Die mit der Verordnung der Europäischen Kommission herabgesetzten Schwellenwerte konnten bei der Beschlussfassung der BVergG-Novelle 2009 durch den Nationalrat am 10.12.2009 nicht mehr berücksichtigt werden. Die neuen EU-Schwellenwerte sind – entgegen dem bereits bei seiner Erlassung insofern veralteten Gesetzestext – unmittelbar wirksam.
Die neuen Schwellenwerte betragen
für Vergaben von Bauaufträgen EUR 4.845.000,-- (bisher 5.150.000,--);
für Vergaben von Liefer- und Dienstleistungsaufträgen EUR 193.000,-- (bisher 206.000,--);
für Liefer- und Dienstleistungsaufträge, die von in Anhang V zum BVergG genannten Auftraggebern vergeben werden, EUR 125.000,-- (bisher 133.000,--).
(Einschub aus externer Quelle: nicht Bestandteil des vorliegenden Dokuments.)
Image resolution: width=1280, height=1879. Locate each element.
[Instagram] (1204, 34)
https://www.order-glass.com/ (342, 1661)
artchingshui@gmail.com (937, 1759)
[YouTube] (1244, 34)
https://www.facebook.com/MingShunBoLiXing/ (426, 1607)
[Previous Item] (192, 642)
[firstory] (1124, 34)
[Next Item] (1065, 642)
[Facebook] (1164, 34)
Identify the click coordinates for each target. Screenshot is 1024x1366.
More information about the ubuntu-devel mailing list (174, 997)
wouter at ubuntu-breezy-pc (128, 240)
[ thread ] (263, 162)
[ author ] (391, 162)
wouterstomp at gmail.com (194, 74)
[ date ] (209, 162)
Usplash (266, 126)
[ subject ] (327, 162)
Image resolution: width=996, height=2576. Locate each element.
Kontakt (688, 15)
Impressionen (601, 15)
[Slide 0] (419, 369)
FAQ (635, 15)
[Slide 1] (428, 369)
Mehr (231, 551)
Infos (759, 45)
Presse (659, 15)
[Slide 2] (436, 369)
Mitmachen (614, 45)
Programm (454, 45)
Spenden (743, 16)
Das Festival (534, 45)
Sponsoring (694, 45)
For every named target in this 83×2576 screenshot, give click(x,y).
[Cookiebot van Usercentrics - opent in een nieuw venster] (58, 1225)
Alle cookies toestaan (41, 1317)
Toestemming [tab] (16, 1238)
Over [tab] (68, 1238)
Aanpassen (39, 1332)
Für Sektorenauftraggeber betragen die neuen Schwellenwerte
für Vergaben von Bauaufträgen EUR 4.845.000,-- (bisher 5.150.000,--);
für Vergaben von Liefer- und Dienstleistungsaufträgen EUR 387.000,-- (bisher 412.000,--);
Der Schwellenwert für Direktvergaben, der bis 31.12.2010 auf EUR 100.000,-- angehoben wurde, bleibt weiterhin unverändert bestehen.